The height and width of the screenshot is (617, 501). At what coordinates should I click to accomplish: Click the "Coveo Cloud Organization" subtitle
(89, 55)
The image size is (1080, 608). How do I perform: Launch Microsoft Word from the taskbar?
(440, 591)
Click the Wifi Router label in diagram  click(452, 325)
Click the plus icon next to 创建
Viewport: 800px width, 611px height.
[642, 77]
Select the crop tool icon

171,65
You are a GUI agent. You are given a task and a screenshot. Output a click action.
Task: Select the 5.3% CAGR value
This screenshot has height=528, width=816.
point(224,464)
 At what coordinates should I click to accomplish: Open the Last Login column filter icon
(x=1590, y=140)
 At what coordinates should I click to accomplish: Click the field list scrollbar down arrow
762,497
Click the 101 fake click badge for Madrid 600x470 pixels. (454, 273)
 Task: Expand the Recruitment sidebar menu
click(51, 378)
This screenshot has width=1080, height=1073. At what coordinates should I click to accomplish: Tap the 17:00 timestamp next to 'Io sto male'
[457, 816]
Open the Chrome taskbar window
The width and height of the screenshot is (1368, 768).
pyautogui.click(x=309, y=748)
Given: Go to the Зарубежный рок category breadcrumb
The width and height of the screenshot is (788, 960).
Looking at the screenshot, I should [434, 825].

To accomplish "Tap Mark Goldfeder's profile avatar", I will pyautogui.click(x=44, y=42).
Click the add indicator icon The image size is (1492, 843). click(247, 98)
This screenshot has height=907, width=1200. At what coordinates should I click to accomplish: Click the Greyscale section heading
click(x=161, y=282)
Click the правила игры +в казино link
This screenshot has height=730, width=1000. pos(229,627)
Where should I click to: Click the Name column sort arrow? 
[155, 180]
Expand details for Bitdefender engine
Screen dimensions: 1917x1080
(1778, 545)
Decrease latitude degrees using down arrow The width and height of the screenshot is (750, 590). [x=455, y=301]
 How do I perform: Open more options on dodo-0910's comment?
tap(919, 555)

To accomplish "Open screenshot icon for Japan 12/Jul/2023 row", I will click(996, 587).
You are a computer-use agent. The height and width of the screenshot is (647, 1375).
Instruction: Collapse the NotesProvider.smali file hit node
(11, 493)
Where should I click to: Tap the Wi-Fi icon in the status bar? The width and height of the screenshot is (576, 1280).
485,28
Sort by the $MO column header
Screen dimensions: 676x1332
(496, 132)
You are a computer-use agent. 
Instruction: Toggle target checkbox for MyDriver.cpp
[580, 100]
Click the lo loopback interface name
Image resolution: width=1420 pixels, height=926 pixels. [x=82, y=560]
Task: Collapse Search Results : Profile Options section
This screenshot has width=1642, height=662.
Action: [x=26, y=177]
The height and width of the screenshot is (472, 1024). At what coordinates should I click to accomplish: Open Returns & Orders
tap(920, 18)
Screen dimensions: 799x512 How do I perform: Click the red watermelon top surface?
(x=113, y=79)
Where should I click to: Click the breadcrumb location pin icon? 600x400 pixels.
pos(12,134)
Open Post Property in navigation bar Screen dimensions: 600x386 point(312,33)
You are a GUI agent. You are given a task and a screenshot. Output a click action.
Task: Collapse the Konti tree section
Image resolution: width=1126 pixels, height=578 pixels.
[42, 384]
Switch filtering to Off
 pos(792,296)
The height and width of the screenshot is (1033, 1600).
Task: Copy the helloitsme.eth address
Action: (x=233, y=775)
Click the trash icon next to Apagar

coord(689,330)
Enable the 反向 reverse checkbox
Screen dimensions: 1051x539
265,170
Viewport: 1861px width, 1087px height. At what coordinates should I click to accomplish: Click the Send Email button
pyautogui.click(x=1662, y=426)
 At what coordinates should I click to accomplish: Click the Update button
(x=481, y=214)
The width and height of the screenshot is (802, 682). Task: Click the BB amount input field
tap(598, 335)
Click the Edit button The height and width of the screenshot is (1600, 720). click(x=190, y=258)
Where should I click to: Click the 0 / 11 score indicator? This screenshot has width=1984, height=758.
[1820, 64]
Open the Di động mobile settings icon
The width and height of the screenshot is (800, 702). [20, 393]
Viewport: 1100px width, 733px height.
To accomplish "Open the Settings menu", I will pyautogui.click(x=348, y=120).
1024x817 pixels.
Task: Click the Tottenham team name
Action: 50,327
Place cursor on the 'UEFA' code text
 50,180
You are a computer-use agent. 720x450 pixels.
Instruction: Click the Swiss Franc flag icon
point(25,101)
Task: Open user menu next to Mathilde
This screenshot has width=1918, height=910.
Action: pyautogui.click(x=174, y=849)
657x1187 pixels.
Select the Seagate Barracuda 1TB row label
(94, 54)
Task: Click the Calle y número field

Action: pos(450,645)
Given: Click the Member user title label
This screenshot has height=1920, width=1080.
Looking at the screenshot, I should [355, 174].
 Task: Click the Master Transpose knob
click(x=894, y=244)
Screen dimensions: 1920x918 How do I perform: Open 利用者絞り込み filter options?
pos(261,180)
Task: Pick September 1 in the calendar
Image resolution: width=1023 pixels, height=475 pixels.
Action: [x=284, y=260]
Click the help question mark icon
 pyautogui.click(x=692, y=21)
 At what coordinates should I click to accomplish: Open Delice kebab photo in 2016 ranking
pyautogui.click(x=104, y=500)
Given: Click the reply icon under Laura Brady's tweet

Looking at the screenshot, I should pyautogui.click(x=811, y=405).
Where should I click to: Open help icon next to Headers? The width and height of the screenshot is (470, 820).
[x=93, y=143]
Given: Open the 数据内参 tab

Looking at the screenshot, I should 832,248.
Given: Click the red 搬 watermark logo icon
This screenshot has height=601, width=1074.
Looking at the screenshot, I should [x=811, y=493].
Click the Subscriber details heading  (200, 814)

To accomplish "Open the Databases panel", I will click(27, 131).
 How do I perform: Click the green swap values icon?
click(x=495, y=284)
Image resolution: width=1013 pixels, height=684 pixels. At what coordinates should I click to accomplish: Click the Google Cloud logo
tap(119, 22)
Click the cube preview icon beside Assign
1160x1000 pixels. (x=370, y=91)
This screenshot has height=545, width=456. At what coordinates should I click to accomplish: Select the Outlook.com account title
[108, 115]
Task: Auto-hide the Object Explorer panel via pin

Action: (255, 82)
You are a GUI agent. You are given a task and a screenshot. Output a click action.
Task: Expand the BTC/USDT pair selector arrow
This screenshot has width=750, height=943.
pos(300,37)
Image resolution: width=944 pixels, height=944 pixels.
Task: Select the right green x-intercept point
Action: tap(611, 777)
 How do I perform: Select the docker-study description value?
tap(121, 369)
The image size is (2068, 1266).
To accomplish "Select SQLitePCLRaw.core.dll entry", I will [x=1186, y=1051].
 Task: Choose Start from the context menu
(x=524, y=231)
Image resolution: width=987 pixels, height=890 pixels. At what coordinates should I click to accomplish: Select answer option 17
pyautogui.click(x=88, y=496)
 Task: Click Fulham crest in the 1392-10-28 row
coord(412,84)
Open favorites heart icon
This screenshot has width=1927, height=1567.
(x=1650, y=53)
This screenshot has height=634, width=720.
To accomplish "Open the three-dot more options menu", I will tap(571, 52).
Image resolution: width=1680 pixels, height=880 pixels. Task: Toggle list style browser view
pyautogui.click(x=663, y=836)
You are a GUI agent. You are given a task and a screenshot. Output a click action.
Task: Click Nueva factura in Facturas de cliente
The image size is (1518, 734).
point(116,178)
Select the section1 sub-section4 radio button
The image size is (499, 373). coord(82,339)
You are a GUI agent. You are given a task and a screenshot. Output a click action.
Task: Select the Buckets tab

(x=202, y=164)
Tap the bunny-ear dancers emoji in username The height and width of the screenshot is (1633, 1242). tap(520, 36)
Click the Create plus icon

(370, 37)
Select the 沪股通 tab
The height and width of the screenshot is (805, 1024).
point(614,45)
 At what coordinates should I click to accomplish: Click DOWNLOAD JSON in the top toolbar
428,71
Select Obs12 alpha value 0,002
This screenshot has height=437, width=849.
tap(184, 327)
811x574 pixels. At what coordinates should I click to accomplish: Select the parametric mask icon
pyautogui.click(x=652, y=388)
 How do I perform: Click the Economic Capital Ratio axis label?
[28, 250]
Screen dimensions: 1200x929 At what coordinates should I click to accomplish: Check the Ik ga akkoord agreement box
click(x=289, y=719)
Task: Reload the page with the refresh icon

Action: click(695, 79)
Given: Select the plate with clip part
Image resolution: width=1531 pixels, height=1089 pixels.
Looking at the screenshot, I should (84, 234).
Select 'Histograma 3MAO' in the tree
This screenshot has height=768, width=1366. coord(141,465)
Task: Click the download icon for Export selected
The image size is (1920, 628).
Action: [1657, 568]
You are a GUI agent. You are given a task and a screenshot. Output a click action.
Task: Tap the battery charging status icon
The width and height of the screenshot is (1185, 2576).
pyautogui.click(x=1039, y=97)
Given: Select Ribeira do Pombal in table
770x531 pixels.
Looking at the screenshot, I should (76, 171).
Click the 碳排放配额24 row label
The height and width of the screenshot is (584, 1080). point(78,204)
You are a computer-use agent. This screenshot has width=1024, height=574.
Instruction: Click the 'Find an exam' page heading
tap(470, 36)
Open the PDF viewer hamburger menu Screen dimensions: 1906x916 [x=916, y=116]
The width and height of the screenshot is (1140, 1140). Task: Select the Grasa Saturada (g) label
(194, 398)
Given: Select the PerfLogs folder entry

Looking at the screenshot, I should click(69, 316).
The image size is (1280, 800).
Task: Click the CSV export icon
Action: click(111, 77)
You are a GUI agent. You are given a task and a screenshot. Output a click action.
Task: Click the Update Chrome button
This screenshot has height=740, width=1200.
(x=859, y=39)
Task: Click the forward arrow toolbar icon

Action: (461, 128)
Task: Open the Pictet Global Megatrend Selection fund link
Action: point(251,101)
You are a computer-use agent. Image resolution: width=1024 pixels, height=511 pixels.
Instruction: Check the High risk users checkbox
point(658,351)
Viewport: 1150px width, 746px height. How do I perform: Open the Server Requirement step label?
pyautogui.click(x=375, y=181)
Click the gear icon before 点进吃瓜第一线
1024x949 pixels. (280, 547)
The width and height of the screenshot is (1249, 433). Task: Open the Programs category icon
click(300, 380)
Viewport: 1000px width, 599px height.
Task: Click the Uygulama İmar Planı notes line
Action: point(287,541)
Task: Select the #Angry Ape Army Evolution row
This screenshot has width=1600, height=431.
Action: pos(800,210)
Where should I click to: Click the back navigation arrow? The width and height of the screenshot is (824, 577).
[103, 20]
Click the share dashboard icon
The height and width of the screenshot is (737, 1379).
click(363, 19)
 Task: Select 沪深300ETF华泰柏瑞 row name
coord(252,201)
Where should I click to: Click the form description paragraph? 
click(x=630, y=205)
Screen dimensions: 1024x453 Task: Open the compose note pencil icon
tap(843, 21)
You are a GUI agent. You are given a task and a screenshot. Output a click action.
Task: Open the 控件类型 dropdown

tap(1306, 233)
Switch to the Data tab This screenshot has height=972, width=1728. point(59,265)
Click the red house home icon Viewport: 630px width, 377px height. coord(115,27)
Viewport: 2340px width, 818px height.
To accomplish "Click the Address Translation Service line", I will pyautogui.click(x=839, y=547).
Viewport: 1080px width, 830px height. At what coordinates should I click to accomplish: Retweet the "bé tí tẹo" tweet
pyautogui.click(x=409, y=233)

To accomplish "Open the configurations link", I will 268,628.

**What the exercise asks:** Return all lines of the material that have "details" in them.

**Written answer:**
Expand details for Bitdefender engine
Click the Subscriber details heading  (200, 814)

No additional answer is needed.